Hi. This request is very close to bug #2357, i.e. it could be very handy to have it for "vhosting" like use cases in SSH, but I think it may also be generally useful, which is why I filed it as a separate enhancement request. It would be nice if sshd could "redirect" a connection to user foo to another local user bar, consider roughly the following sshd_config: Match User foo User bar Let me bring again my git/gitolite use case as an example where this could be helpful for vhosting: Match User git LocalAddress 11.22.33.44 User git-a Match User git LocalAddress 11.22.33.55 User git-b So one would have e.g. two domains, pointing to different IPs, which however both go to the same physical host (and thus sshd). In that example it would be desired, that the two git/gitolites are completely separate, i.e. no shared "usernames" (which they implement via ssh keys), no shared repositories between the two domains and so on. Right now, one would need two different user accounts for this, and two different git/gitolite installations. But this in turn "breaks" the typical convention of using "git" as the connecting username. The above functionality would allow this, basically hiding that there is actually another user, with different UID, home, etc. being used.

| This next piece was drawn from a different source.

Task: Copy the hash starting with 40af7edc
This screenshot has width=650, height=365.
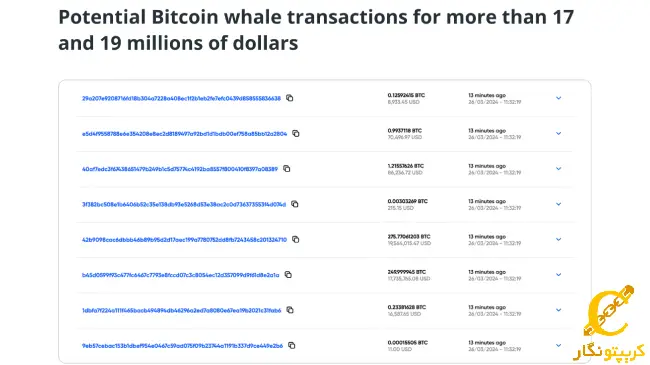Action: (x=286, y=169)
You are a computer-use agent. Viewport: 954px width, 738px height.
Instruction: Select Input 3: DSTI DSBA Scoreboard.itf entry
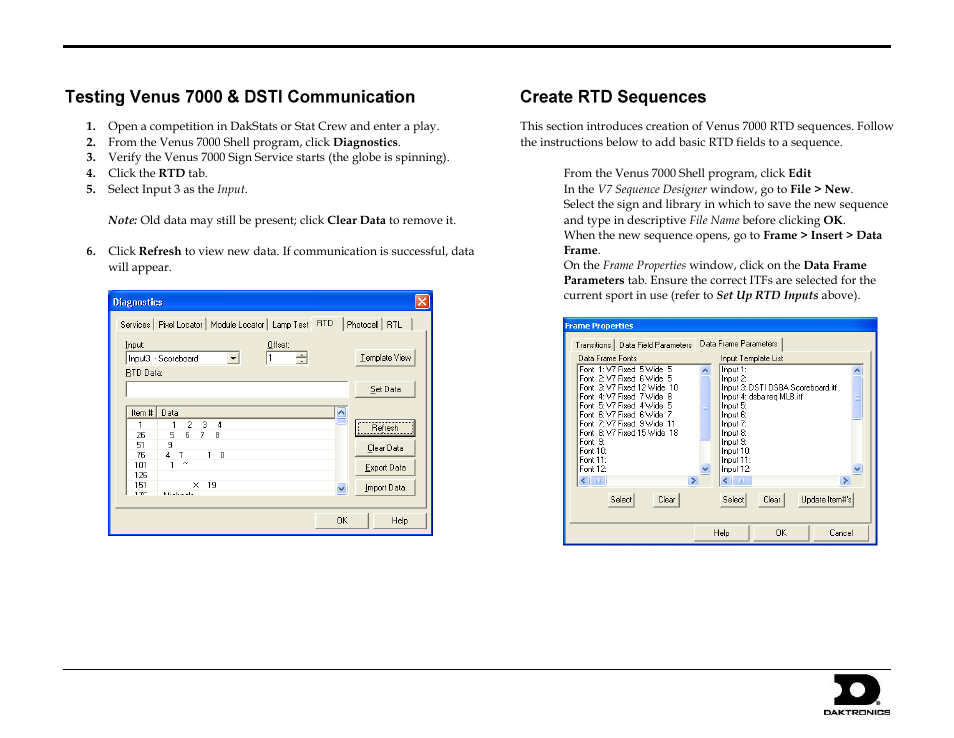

And restricted environments (like gitolite) would really hide this from the user. Another possible (non-vhosting related) use case could be that bigger installations (in terms of users) give their users either aliases for their logins (e.g. it's often the case that people have multiple email addresses one being like "christoph.mitterer" and the other being the account name like "cmitterer" - then people could log in with both)... or temporary redirects in case the username is changed, e.g. one marries and "cmitterer" would become "cmueller", then I could login for a while with both (and especially all scripts/etc. where the name might be hardcoded would continue to function for a while, till I migrated them. Admittedly, I haven't much thought about any possible security implications of this - at least at a first glance I wouldn't see any. Cheers, Chris.
Thinking about this one I think it would be possible to fit into the Match framework but I'm struggling to think of an example of where it would actually be useful. Why would you want to do such a thing? As for security implications: it might upset privsep (in general it does not allow changing of usernames once started). It would have to be explicitly configured by the system administrator.
Well my main idea for a "use case" was the example as given with gitolite. Another one may be when user names are migrated on the remote side, so that the old ones are still valid as legacy names or so. The feature simply seems a "natural" counterpart to what we have with "HostName" and "User" on the client side. As for the security: What you write only addresses the SSH part itself, right? I rather wondered: Are there client side and/or server side applications, which assume that the specified user name during login is actually the one which is taken on the remote side (*if* login succeeds).
(In reply to Darren Tucker from comment #1) > Thinking about this one I think it would be possible to fit into the > Match framework but I'm struggling to think of an example of where > it would actually be useful. Why would you want to do such a thing? > > As for security implications: it might upset privsep (in general it > does not allow changing of usernames once started). It would have > to be explicitly configured by the system administrator. I know of one case where system administrators wanted to implement a "catch-all" user. They did this by hacking getpwnamallow() to lookup a single account for all users. We could do a "ForceUser" option that did something similar I guess. it does mean that authctxt->user wouldn't be the same as authctxt->pw->pw_name and a couple of things depend on this, e.g. s/key
IMHO the functionality needed by the OP could quite well be implemented without a separate user, just by using the ChrootDirectory option inside the Match section (of course, there is a tiny bit more hassle by creating the directory roots for the different "vhosts ", with different /home pointing to different directories).